The problem you encountered is in strings outside the control of dkms: distribution specific errors (or not-errors) with (distribution specific) error messages from (distribution specific) commands called by dkms ...

A more robust approach might be to use specific exit status codes to represent different errors or error categories rather than relying on exact string comparisons.

I'm at least happy that dkms no longer exits with 0 in case of an error ... which was not always the case. For cleanup of the error codes used see #463

Alternatively, leveraging regular expressions and grep to match expected DKMS output could make the tests more resilient and maintainable.

If we change strings within dkms the tests should immediately blow up and 'trivial' to fix. Ideally each string emittable is covered by a test ..

I also found the script somewhat opaque and difficult to modify. Despite making only a single-line change, I wasn't able to get all tests to pass, which suggests that the current approach might introduce unnecessary complexity. That said, I fully appreciate the effort that has gone into this testing framework. It's clear that it's designed to ensure a high-quality, battle-tested tool that works across various Linux distributions and configurations.

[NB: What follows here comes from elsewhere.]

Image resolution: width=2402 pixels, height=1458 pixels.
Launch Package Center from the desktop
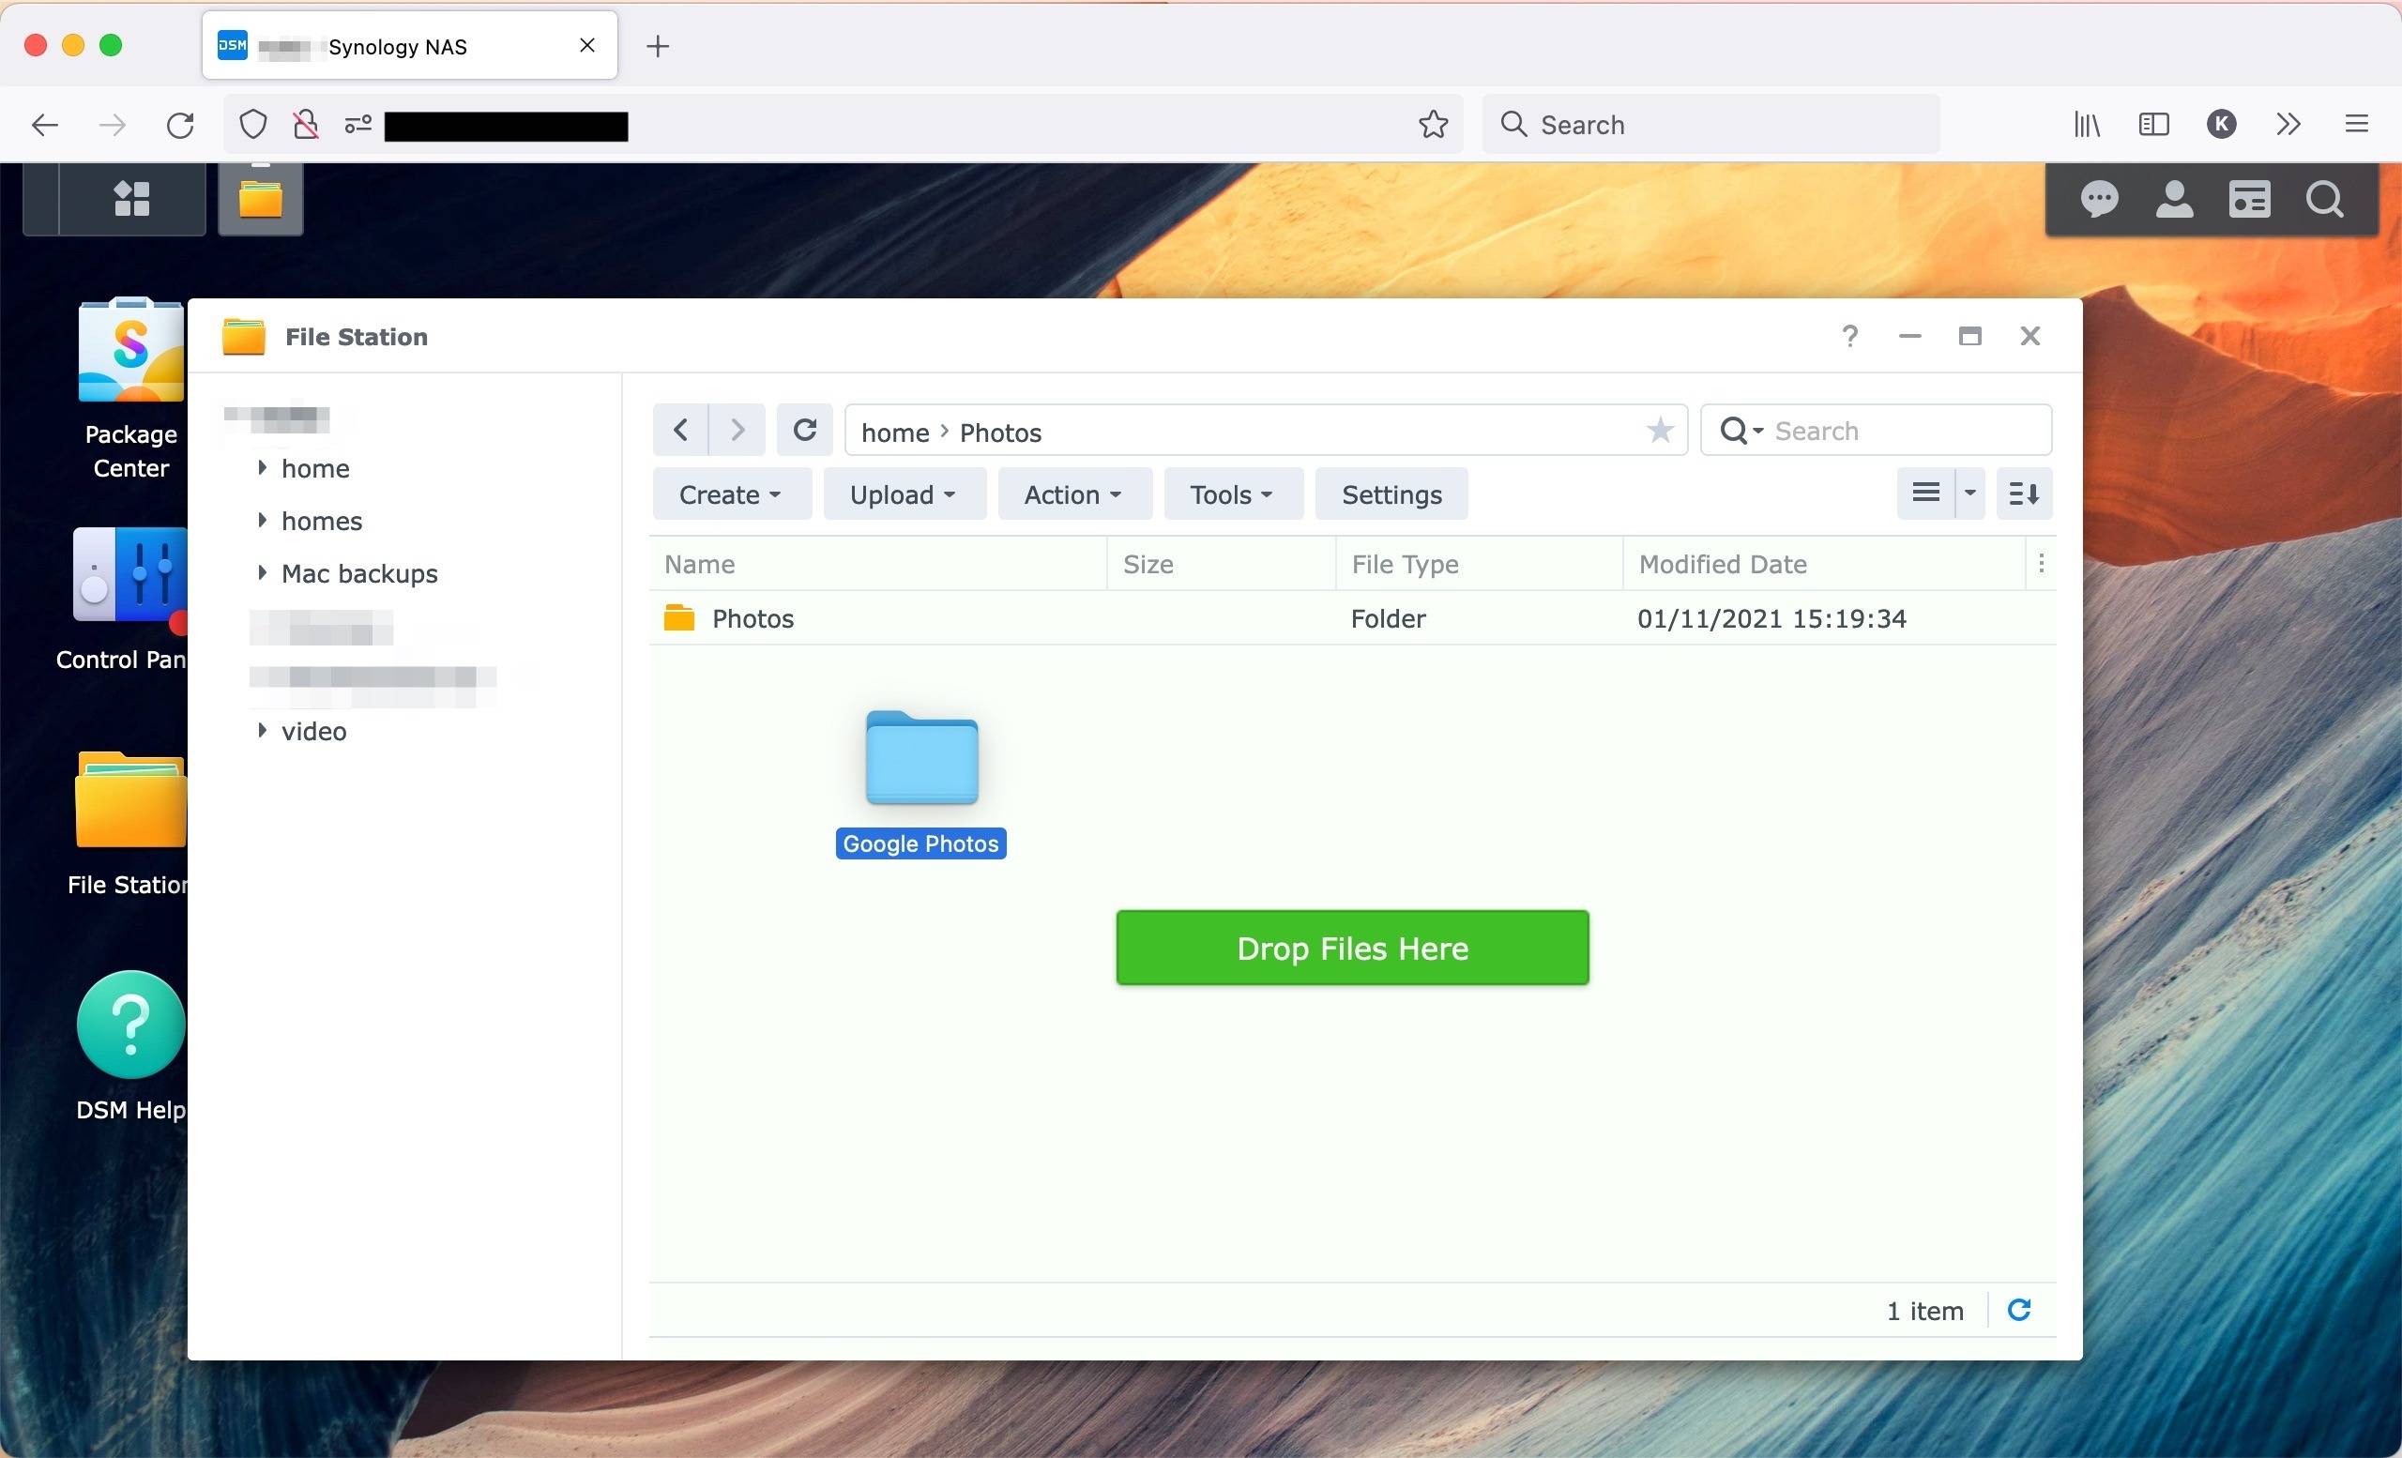[129, 351]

You are right, it's a non-trivial piece of code but so far the best we have. But it looks like we are reaching a scalability point soon - right now it takes about 20 minutes while it is still only testing a fraction of the functionality ... Parallelization won't be trivial since we cannot modify /lib/modules or /var/lib/dkms or run depmod in parallel

This is just a suggestion, and I completely understand if there are reasons for the current implementation that I’m not aware of. I’m not deeply involved in the project, so please feel free to disregard this if it doesn’t align with the overall goals. Just wanted to share some thoughts in case they might be helpful!

Trying to fix it ourself and providing feedback about the problems you encountered is very welcome and helpful!

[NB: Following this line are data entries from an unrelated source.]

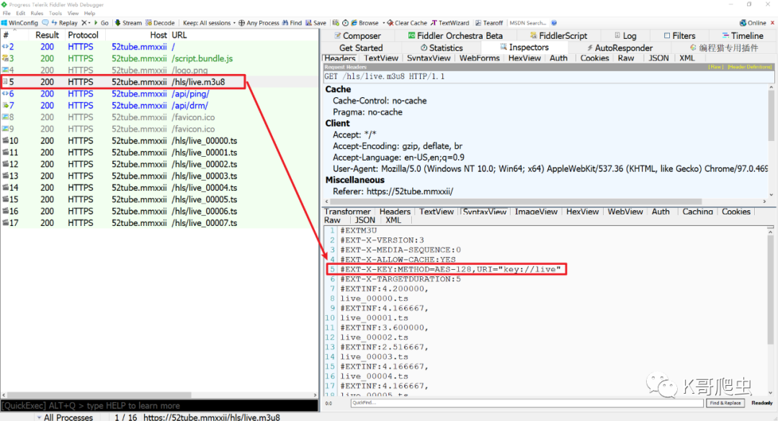Click the Replay toolbar icon
This screenshot has width=778, height=421.
(54, 23)
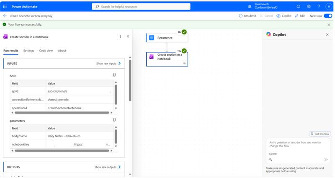The height and width of the screenshot is (178, 335).
Task: Open the Help question mark icon
Action: tap(319, 6)
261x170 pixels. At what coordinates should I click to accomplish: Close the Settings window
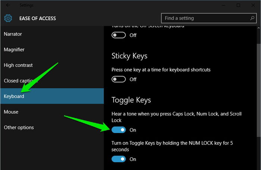pos(253,5)
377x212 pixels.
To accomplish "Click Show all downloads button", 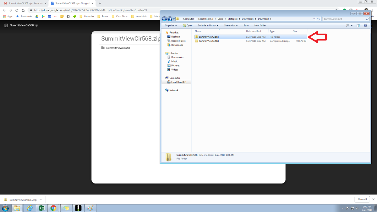I will pyautogui.click(x=362, y=199).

And as a followup me trying to fix the test on the failing distributions made no notice and fix two more things:

• why do we need the distribution specifc error messages at all? We already checked that the module was built successfully, if it is going to disappear during later processing, just emit a warning and skip it
• zstd default behavior is slightly different from gzip/bzip2/xz (it does not delete the input file after compression) which made the error case very distribution specific

[KernelGhost]

@anbe42 I've rebased my branch on the upstream repository's master branch and resolved the conflict between my most recent commit and the changes you pushed to resolve the failing test. Additionally, I have squashed all my changes into a single commit and force-pushed the updated branch to keep the history clean.

[anbe42]

You lost the commit adding the new test, I'll cherry-pick that from the previous version.